======== Records
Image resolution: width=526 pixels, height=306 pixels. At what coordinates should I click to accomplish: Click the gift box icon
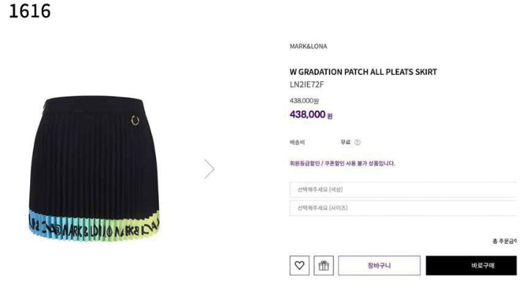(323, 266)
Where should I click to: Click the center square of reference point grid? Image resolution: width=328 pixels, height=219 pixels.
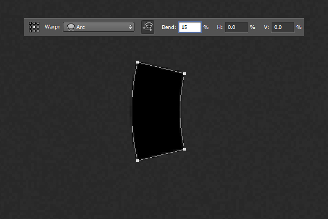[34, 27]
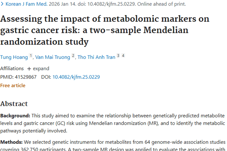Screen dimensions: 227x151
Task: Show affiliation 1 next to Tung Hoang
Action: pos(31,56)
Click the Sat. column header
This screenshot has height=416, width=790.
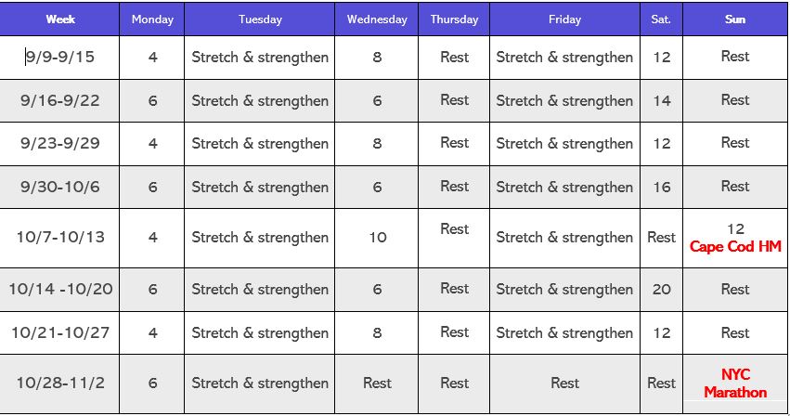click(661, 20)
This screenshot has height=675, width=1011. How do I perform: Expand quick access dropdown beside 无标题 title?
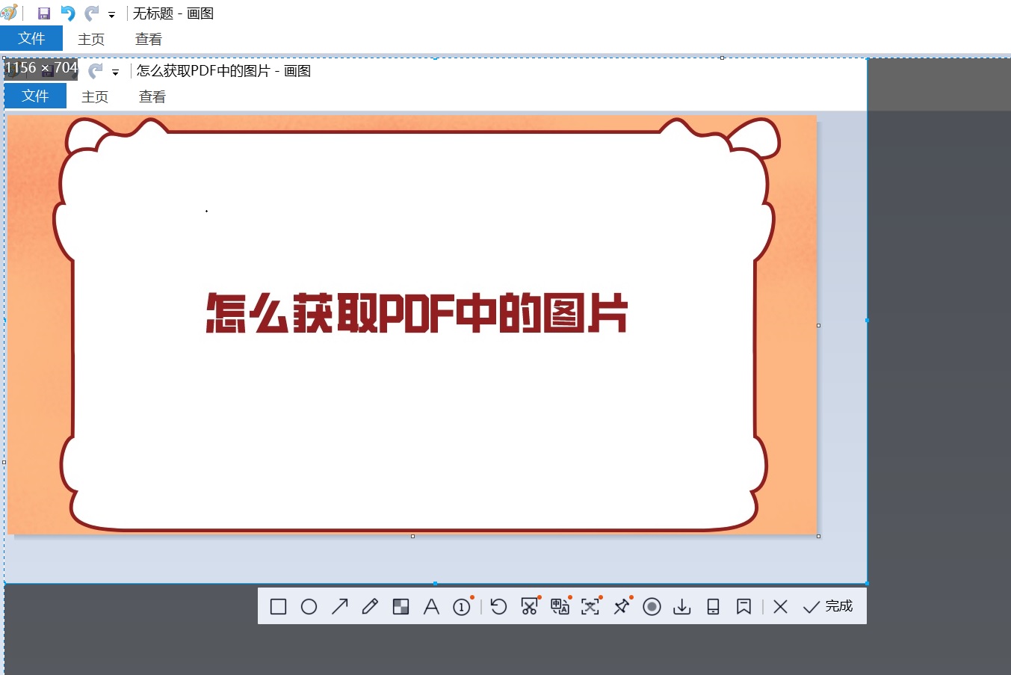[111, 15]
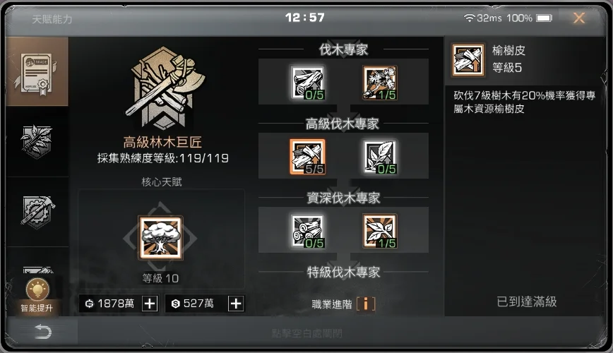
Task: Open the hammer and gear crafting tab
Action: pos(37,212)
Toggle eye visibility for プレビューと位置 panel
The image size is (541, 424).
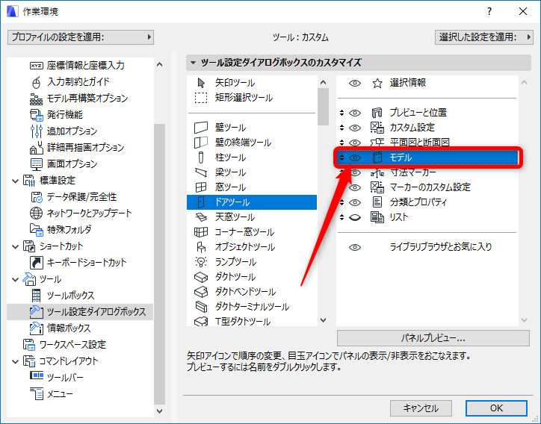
================
### Problem to solve
Everything in the listing, except its images, should be set down exactly.

### Output of the exercise
Image resolution: width=526 pixels, height=306 pixels. At what coordinates should I click to accomplish: Click the gift box icon
(323, 266)
Where should I click to: Click the center square of reference point grid? Image resolution: width=328 pixels, height=219 pixels.
[34, 27]
Screen dimensions: 227x151
Task: Show affiliation 1 next to Tung Hoang
Action: pos(31,56)
Click the Sat. column header
This screenshot has height=416, width=790.
click(661, 20)
This screenshot has height=675, width=1011. How do I perform: Expand quick access dropdown beside 无标题 title?
[111, 15]
Task: Open the hammer and gear crafting tab
Action: pos(37,212)
Toggle eye visibility for プレビューと位置 panel
The image size is (541, 424).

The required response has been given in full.